Maya wrap deformer tips


Attributes:
  • After creating a wrap deformer the driver surface gets a dropoff and smoothness attribute. Usually the user can expect these attributes to be in the deformer ChannelBox/AttributeEditor. This has been changed for the wrap deformer for a case were there is one driver on multiple shapes, so the smoothness attribute gets connected to each wrap deformer. The smoothness only works with Falloff Mode: Volume and Exclusive Bind: off. As the name says it can help create smooth deformations. On the downside it moves unaffected neighbors of deformed vertices in the opposite direction, so that may be a reason not to use smoothness for some cases.
  • When enabled Exclusive Bind improves performance a lot, but may lead to bad deformation. Works especially well when driver and driven have a similar resolution. I used this setting a lot in the past.
  • I usually use Falloff Mode: Surface for smooth results, probably because my driver and driven object usually have a similar shape.

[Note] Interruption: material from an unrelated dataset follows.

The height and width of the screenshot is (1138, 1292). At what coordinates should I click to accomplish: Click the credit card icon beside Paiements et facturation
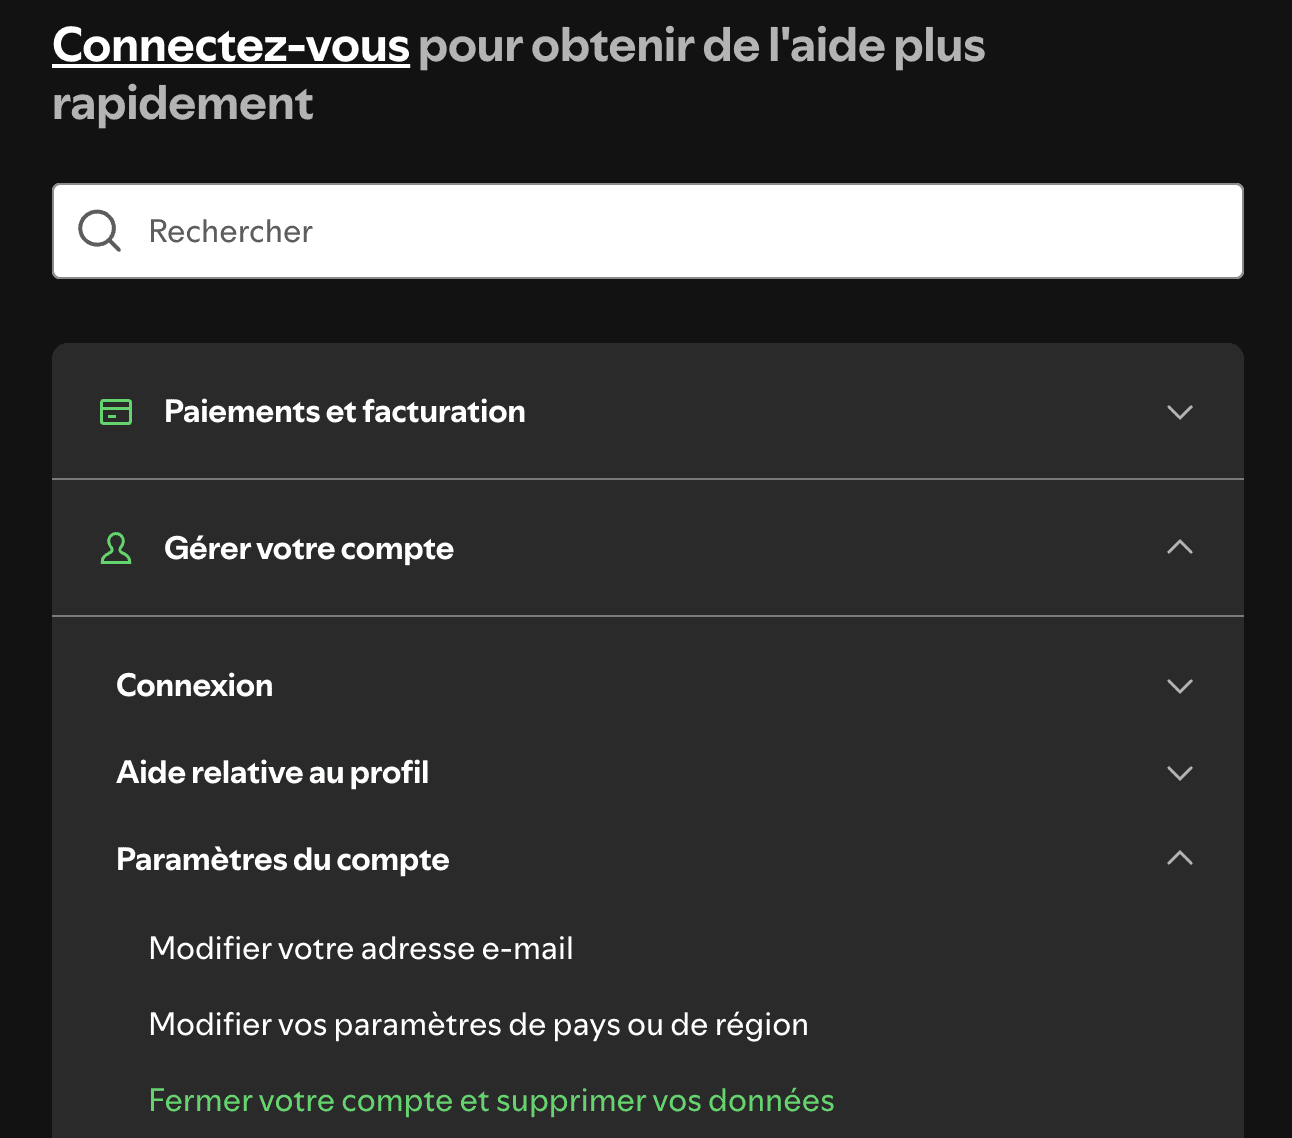pyautogui.click(x=116, y=411)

The smoothness attribute requires Volume mode thou.
  • maxDistance 0.0 disables maxDistance
Use cases:
  • Deform highres geometry with easier to rig/cloth-simulate low-res geometry. For this case my tip is to output the lowres mesh into a separate mesh node and smooth/subdivide that and then use this highres version of the lowres mesh as wrap deformer driver on the actual highres mesh. The result is surprisingly fast when using exclusive bind etc and allows for much better deformation than using the wrap deformer the normal way and trying to adjust the wrap deformer attributes, which can never work properly (it's a non-barycentric binding) and gets really slow. As with many deformers in Maya, they are not very functional, but they are fast, so when making these procedural deformations you can compensate for the lack of features.
  • When the driving mesh just has a skinCluster I prefer to copy the skinCluster and weights to the highres, because it calculates faster than a wrap deformer and you also have the option of tweaking the weights further.
  • Use as partial blendshape, to be able to work on local area and with those patches drive the final one-piece mesh. Edit membership has to be used to avoid double transformation. Not a user friendly workflow. Exclusive Bind can be used to greatly improve speed (if meshflow is similar).
Example:


2013-04-23

Kool-Aid commercial: Rig breakdown


Kool-Aid commercial: Rig breakdown from Parzival Roethlein on Vimeo.

The complete spots:
https://vimeo.com/64086798
https://vimeo.com/64086797

The node order of the face, starting with the low resolution geometry:
-> blendShape
 -> skinCluster (for the mouth I put the joints on a curve with motion paths, to tweak the curve cvs without getting intersecting loops, see old post: Joint chain rigging techniques)
 -> bend deformer (To roughly match the body shape. Works for this range of motion, for more range I would recommend using a surface constraint / rivet on the nurbs surface and connect translation to UV values)
[lowres for animators]
 -> smooth (subdivide)
 -> sculpt deformer (project on nurbs surface with the same shape as the glass)
[highres, final shape]

And the highres geometry was used as a mask in compositing.

2013-04-03

Adventure Time - A Glitch is a Glitch

Yesterday aired the Adventure Time episode "A Glitch is a Glitch" (AT S5E15 AGIAG).
It was a special 3D episode (usually the show is 2D) and directed by David OReilly.
The rigging was done by Mark Feller and me at Studio Soi in July 2012. My main responsibility were the faces and spines. The faces were made by hand, some parts I could import and adjust after the first one was done. The mouth joints were sliding on a nurbs surface, that had the shape of the face polygons. For the spines I wrote a script (ribbon based. See older post: Joint chain rigging techniques).